- **RECORDS SHOWN**
=== Begin Enclosure ===

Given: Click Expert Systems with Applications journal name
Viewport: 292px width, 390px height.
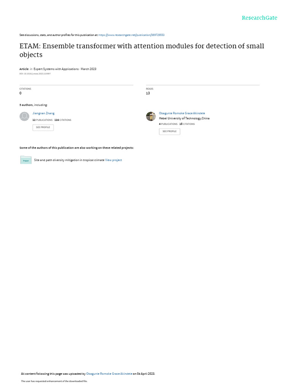Looking at the screenshot, I should tap(56, 69).
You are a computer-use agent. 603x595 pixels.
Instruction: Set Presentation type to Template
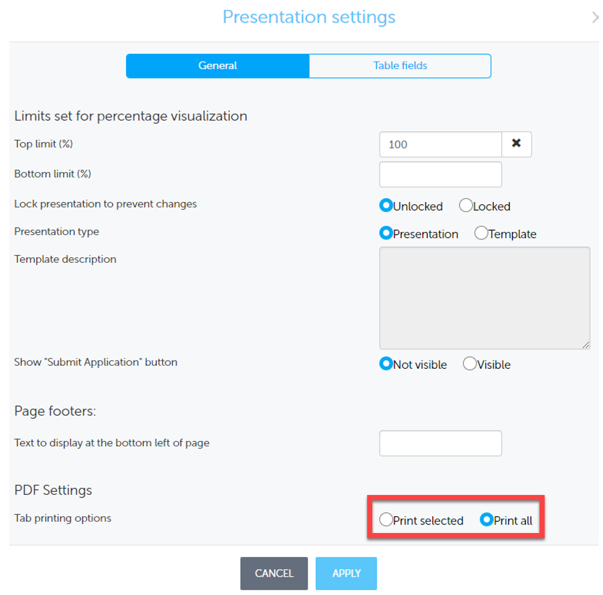point(481,233)
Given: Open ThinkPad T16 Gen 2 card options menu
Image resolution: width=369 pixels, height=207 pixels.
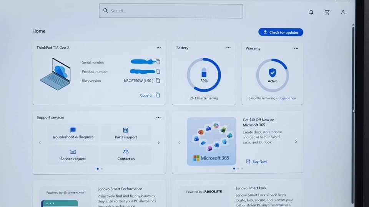Looking at the screenshot, I should pos(159,48).
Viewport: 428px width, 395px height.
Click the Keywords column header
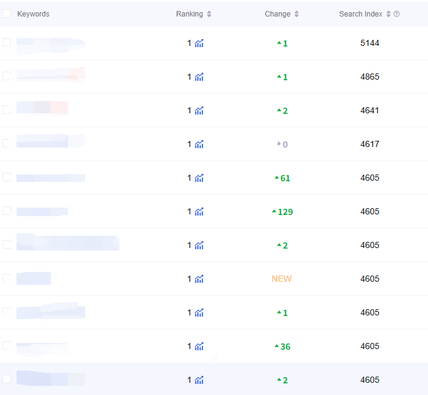33,14
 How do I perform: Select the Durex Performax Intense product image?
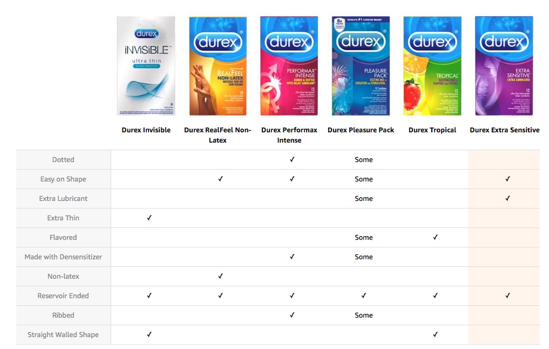click(x=289, y=65)
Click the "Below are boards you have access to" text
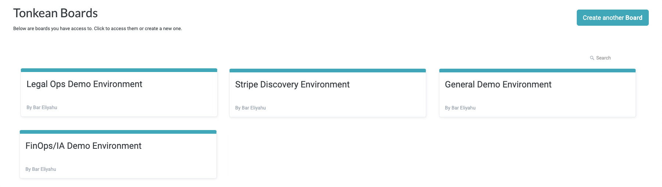The image size is (662, 187). point(97,29)
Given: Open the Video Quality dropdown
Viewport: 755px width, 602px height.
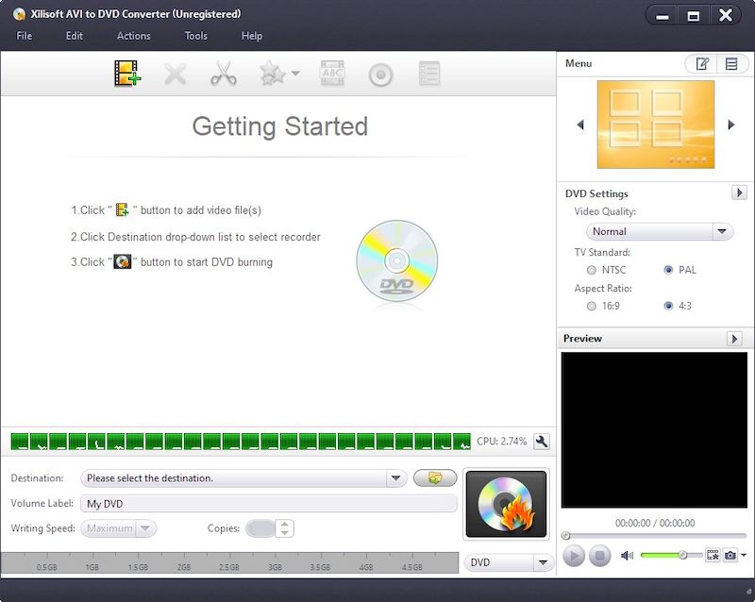Looking at the screenshot, I should [723, 231].
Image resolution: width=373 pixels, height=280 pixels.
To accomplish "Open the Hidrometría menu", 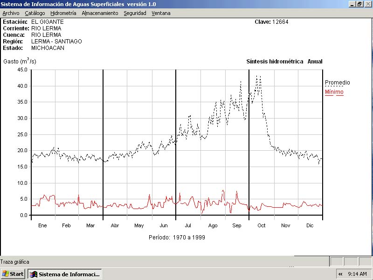I will point(63,13).
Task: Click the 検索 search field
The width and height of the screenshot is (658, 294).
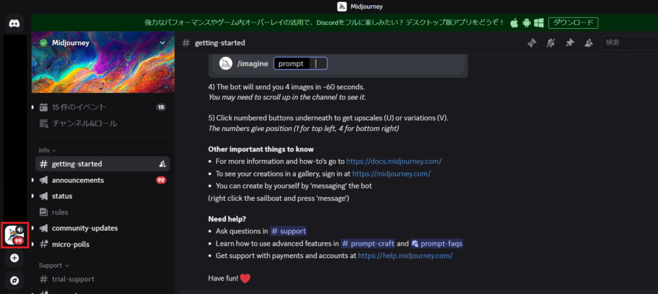Action: point(630,43)
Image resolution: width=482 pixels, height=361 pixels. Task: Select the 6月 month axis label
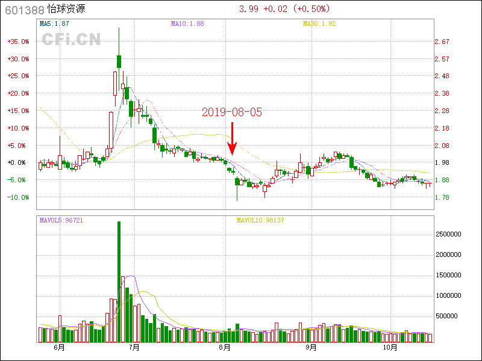coord(59,348)
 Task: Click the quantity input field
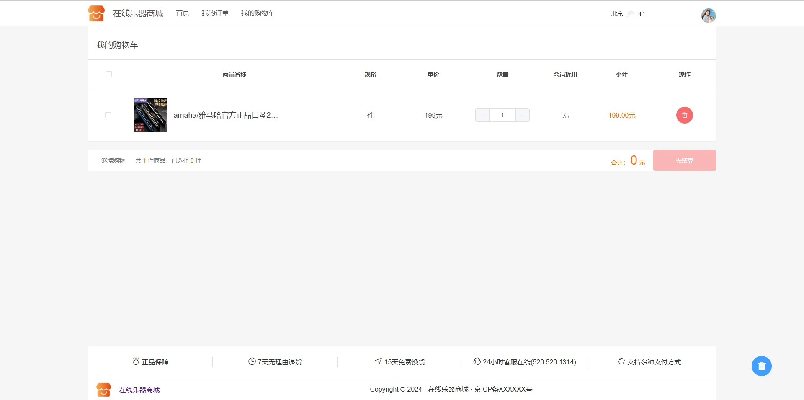[503, 115]
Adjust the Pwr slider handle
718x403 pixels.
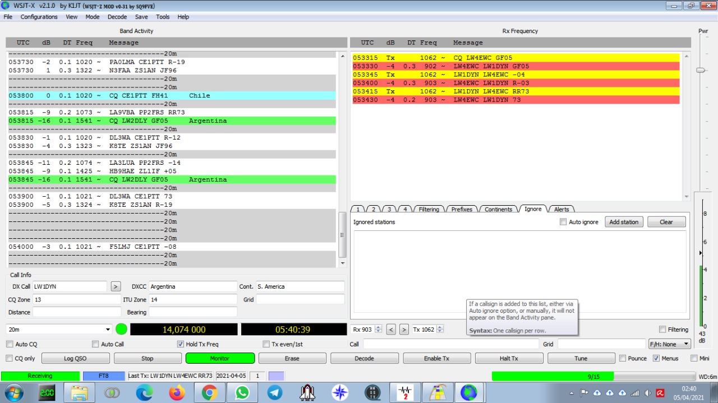700,70
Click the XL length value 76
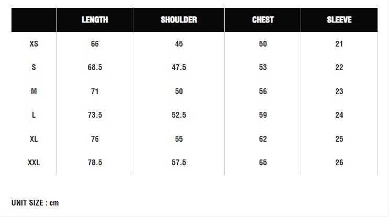Viewport: 389px width, 217px height. (x=95, y=139)
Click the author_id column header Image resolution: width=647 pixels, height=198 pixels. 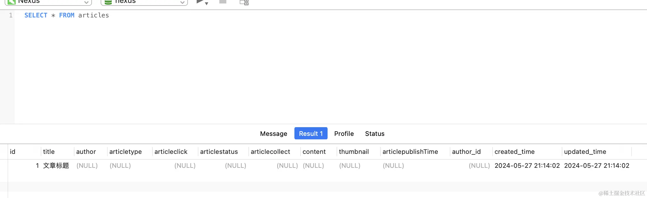point(466,152)
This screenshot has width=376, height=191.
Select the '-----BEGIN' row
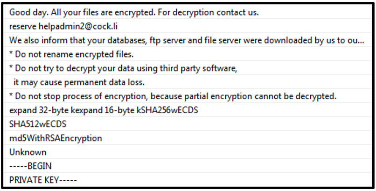pos(188,166)
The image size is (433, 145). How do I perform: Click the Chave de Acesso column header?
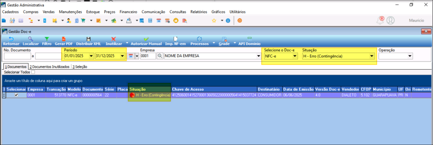coord(188,89)
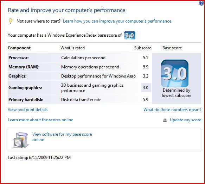Select the Primary hard disk row
205x184 pixels.
click(80, 100)
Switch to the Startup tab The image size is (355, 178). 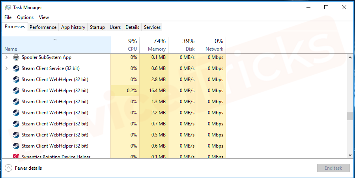pos(97,27)
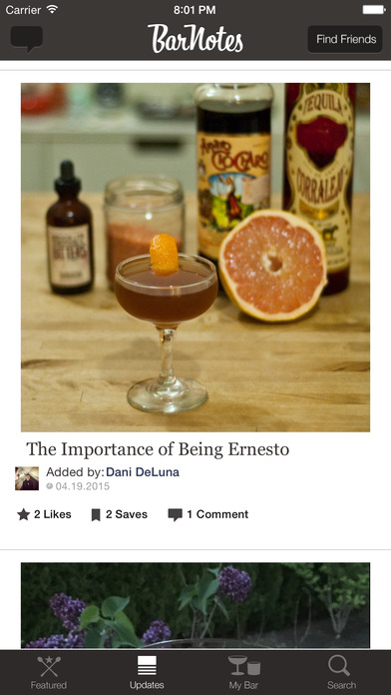Screen dimensions: 391x695
Task: View the 2 Saves count
Action: point(127,514)

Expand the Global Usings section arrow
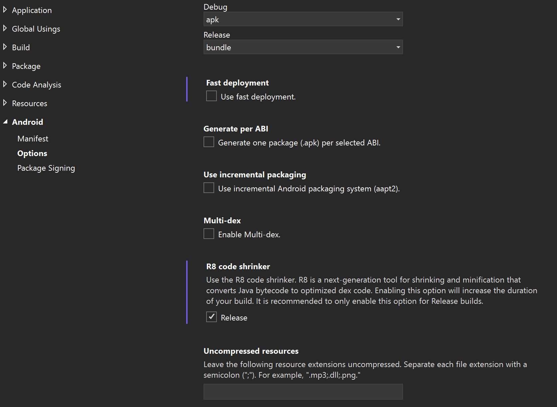pyautogui.click(x=5, y=29)
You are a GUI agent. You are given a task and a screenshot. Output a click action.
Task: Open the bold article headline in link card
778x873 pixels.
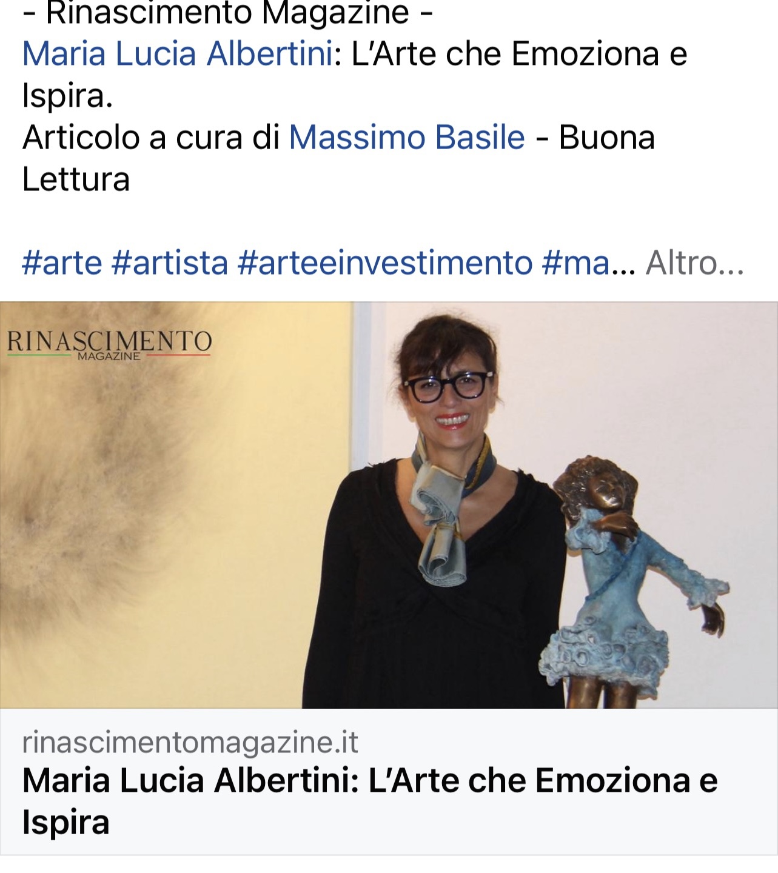pos(370,801)
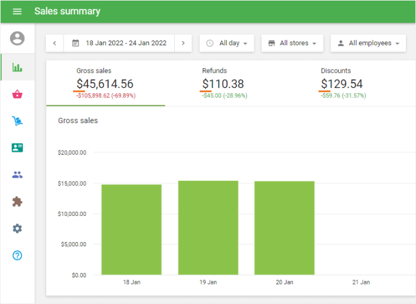Viewport: 416px width, 304px height.
Task: Select the Reports bar chart icon
Action: (17, 67)
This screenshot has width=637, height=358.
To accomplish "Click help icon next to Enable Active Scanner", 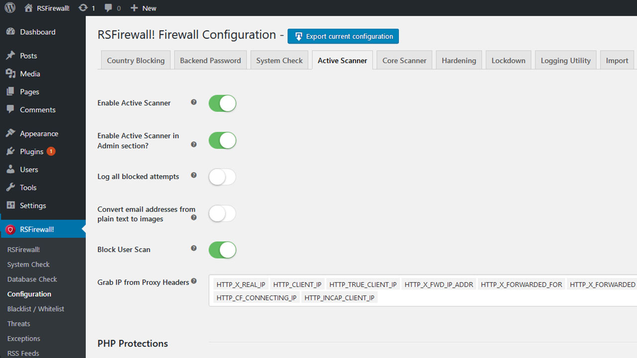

=== End Enclosure ===

- **EXERCISE**
Copy each line of the listing that contains the string "card".

- **EXERCISE ANSWER**
Given: Open ThinkPad T16 Gen 2 card options menu
Task: Open the bold article headline in link card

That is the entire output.